The problem: For this exercise, an exact copy is needed of only the lines from the one containing "Toggle the bottom-left sidebar layout button" through the end of the data, with pictures left out.

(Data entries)
----------

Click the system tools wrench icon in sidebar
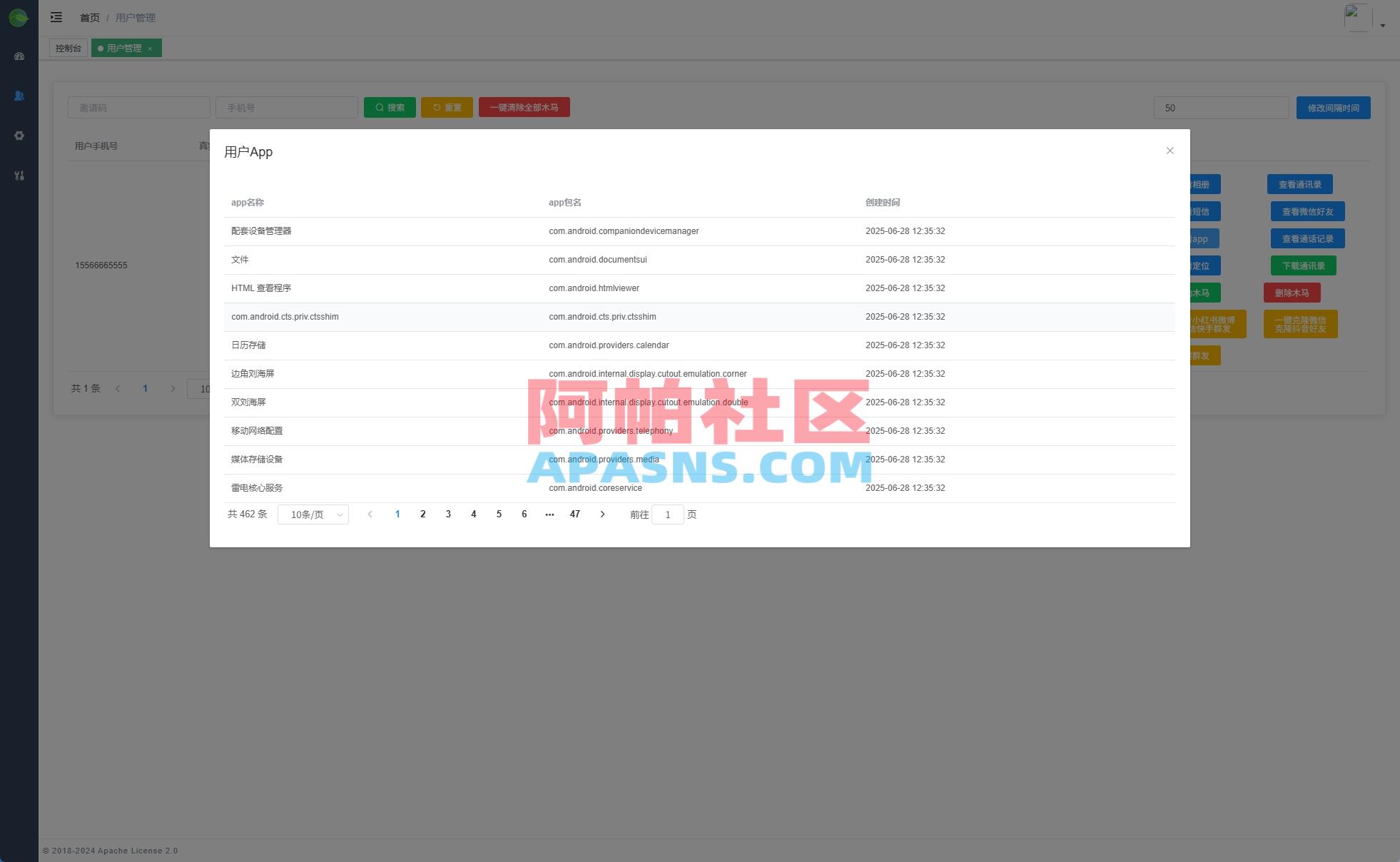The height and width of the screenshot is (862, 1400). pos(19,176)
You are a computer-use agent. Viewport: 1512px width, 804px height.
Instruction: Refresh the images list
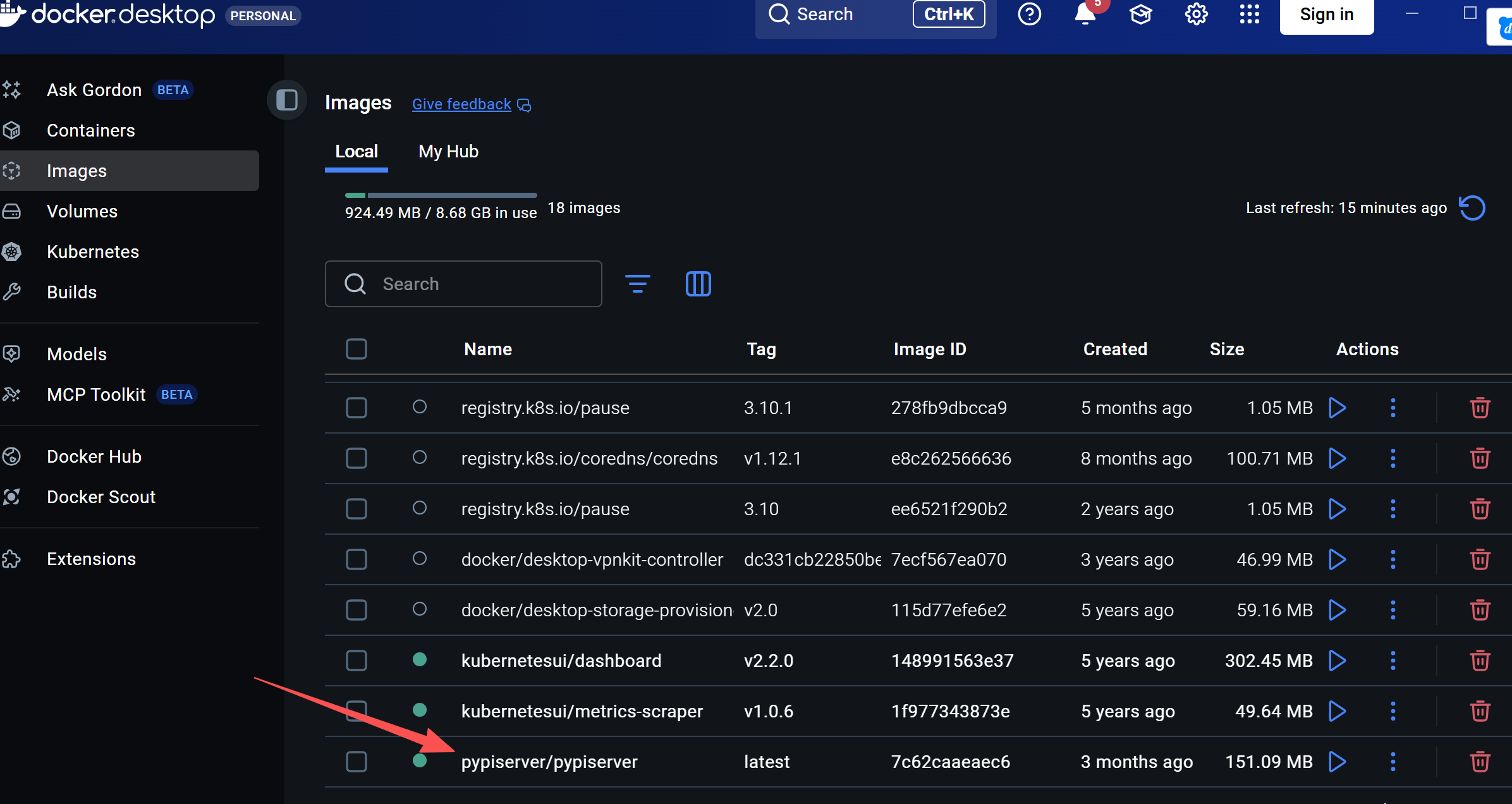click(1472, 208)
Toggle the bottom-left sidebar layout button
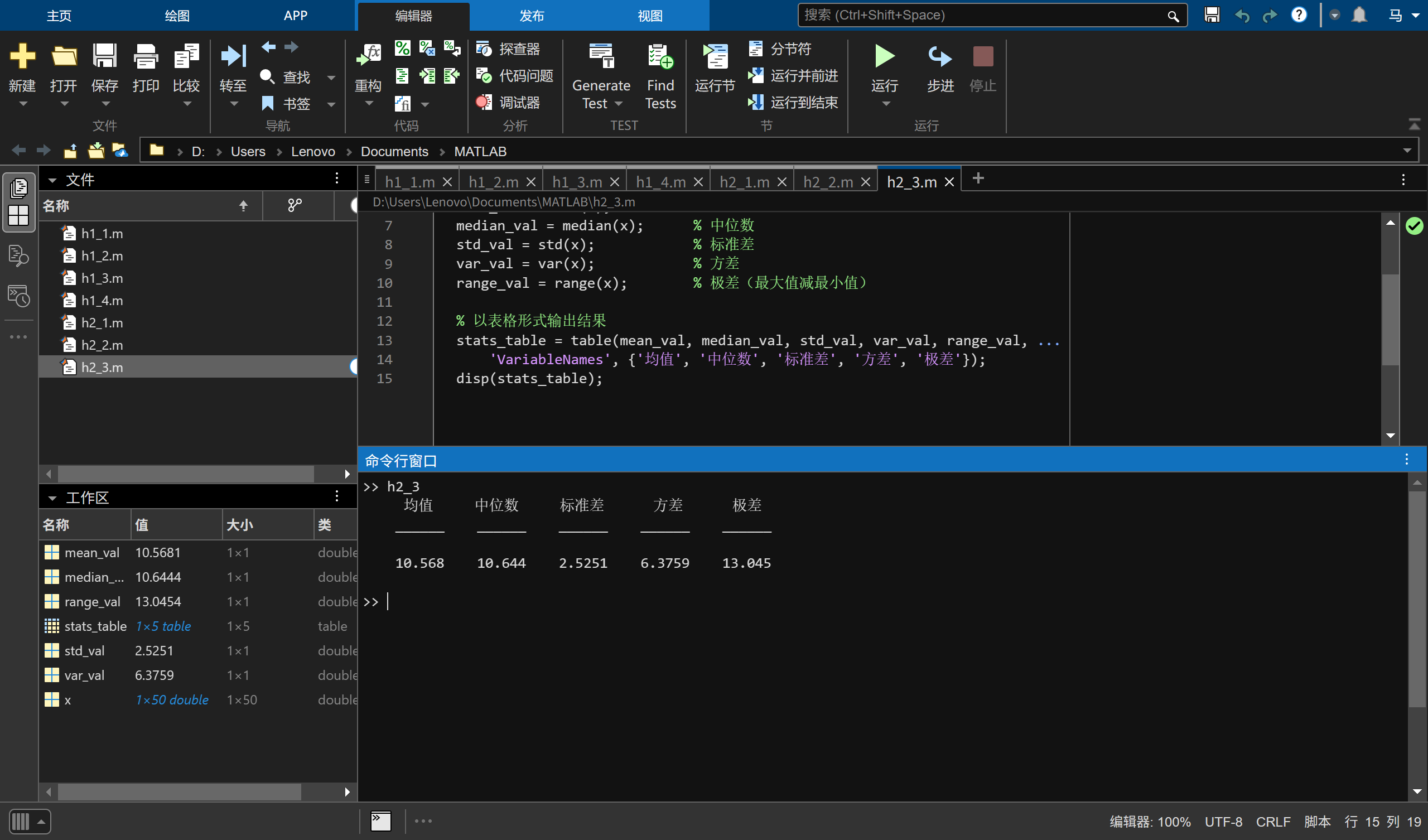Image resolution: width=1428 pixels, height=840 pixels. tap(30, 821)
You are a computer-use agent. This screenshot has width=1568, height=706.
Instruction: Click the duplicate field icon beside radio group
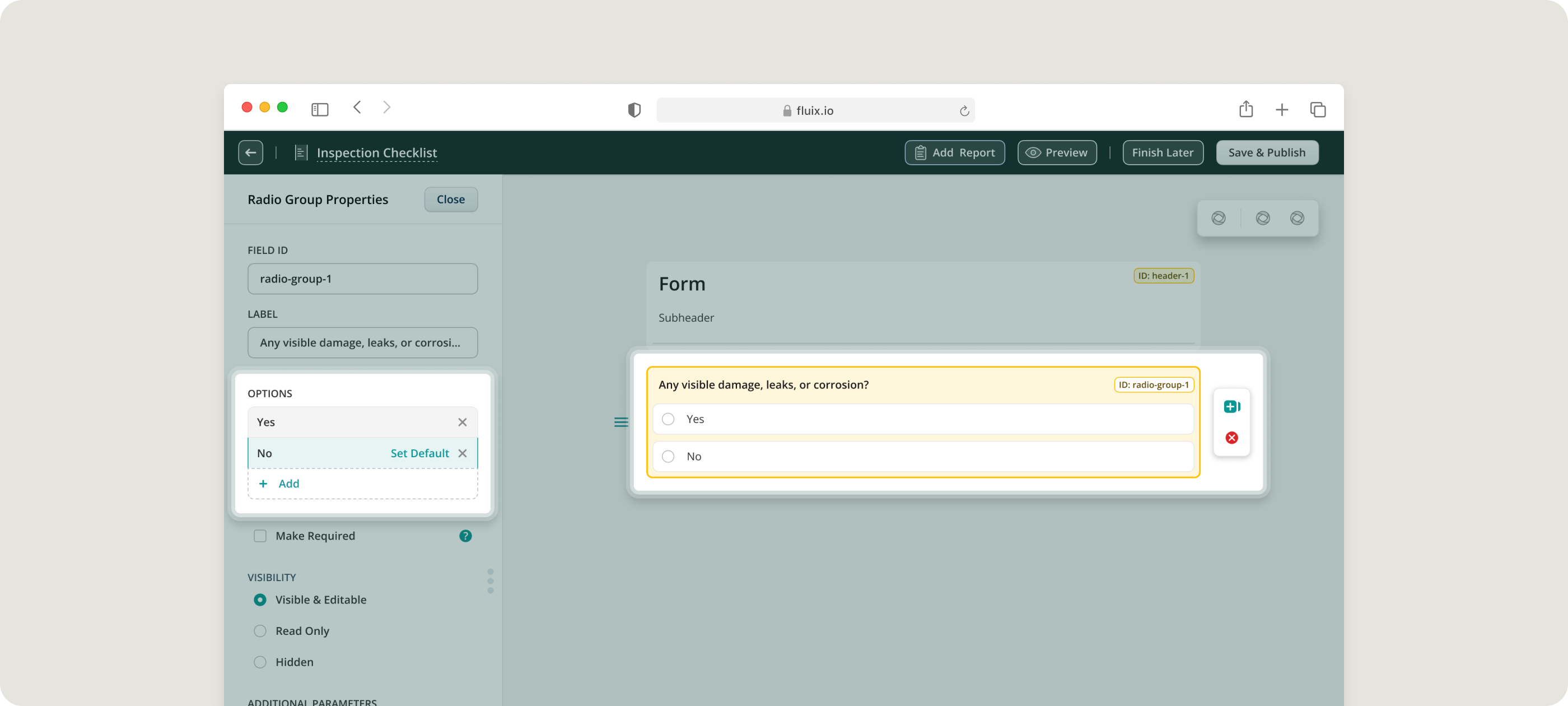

----------

Exercise response:
Toggle the bottom-left sidebar layout button
Image resolution: width=1428 pixels, height=840 pixels. tap(30, 821)
You are a computer-use agent. This screenshot has width=1568, height=706.
Instruction: Click the duplicate field icon beside radio group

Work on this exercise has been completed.